Rodzice dzieci chorych na SMA odetchnęli z ulgą. Takich informacji nie dostali państwo Słupscy z Lublina. Ci w 2020 roku usłyszeli, że ich córeczka ma rdzeniowy zanik mięśni. Tymczasem dopiero we wrześniu 2022 roku ministerstwo zdrowia objęło refundacją trzy zarejestrowane w leczeniu tej choroby terapie (choć niestety nie wszystkie dzieci były kwalifikowane do refundacji).
Historia chorej na SMA, dwuletniej wówczas Niny Słupskiej, poruszyła całą Polskę. Jej historię poznał praktycznie każdy kibic żużla (żużla, bo Nina Słupska to bratanica Pawła Słupskiego, znanego sędziego żużlowego). Nie sposób było nie usłyszeć o zbiórce, która trwała osiem miesięcy, a na kwotę ponad 9 mln zł (!) zrzuciło się 200 tys. osób.

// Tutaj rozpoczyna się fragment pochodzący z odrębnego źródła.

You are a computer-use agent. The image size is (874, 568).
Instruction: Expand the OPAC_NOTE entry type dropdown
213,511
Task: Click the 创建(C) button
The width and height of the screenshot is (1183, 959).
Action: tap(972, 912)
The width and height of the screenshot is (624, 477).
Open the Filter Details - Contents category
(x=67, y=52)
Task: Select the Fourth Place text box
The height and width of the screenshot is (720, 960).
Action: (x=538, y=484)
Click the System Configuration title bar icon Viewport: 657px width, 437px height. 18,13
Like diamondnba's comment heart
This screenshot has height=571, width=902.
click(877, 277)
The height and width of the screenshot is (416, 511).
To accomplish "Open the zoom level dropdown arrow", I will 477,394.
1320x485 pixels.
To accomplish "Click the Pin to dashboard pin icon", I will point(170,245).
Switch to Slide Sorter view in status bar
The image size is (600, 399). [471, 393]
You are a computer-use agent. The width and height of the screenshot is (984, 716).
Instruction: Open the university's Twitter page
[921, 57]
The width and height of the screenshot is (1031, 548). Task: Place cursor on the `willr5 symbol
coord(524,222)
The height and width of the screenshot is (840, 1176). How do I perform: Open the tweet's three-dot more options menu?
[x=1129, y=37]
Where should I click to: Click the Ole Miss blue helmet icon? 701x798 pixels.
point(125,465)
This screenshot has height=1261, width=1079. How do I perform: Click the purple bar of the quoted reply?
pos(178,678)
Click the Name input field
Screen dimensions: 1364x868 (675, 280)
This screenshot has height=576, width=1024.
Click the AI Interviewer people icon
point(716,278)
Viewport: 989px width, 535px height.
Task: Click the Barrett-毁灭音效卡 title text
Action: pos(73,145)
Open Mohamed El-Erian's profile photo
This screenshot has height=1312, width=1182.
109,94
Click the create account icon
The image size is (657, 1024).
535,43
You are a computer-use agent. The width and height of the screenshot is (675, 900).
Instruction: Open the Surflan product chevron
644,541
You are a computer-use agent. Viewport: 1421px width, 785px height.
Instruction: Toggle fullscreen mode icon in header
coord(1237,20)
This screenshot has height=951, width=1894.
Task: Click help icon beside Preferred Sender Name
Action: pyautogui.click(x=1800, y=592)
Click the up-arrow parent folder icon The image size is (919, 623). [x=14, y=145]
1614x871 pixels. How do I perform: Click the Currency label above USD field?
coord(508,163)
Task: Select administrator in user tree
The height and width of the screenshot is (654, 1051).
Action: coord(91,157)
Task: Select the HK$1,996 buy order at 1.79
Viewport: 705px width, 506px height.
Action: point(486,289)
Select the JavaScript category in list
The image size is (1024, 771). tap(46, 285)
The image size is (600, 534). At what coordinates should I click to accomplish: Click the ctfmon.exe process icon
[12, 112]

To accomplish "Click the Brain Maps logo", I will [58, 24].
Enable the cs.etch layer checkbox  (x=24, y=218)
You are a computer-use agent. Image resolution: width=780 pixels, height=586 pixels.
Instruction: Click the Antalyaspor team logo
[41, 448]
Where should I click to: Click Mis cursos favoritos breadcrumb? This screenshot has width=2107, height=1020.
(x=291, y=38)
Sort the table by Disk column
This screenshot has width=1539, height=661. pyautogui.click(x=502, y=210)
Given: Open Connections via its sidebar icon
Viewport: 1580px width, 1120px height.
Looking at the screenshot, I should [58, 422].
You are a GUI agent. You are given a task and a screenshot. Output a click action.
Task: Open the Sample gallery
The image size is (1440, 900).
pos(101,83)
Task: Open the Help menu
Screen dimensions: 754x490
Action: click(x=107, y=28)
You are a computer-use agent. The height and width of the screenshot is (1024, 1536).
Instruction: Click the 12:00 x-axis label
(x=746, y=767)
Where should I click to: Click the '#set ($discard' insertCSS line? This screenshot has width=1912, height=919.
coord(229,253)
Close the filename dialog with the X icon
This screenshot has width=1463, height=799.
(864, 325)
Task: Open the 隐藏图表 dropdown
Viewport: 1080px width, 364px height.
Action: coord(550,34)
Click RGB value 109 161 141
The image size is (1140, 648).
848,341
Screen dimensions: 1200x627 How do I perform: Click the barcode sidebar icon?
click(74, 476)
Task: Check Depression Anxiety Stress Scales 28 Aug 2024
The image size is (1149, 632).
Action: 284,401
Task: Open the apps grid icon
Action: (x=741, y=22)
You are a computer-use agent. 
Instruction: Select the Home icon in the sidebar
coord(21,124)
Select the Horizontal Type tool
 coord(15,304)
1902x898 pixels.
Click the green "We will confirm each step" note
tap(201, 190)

Długo trwała walkę z czasem, bo najdroższy lek świata może być podany zanim dziecko osiągnie 13,5 kg wagi. Udało się. Terapię genową Nina otrzymała jako 22. dziecko w Polsce. Cudowny lek, mający na celu dostarczenie do organizmu brakującego genomu produkującego białko, zaczął działać już po kilkudziesięciu godzinach.
- Pierwszy efekt działania leku zaobserwowałem w szpitalu już po 20 godzinach od podania. Nina przybrała pozycję, w której nigdy wcześniej jej nie widziałem. [...] Najważniejsze, że lek działa. Widzimy jego efekty - mówił tata dziewczynki dla WP.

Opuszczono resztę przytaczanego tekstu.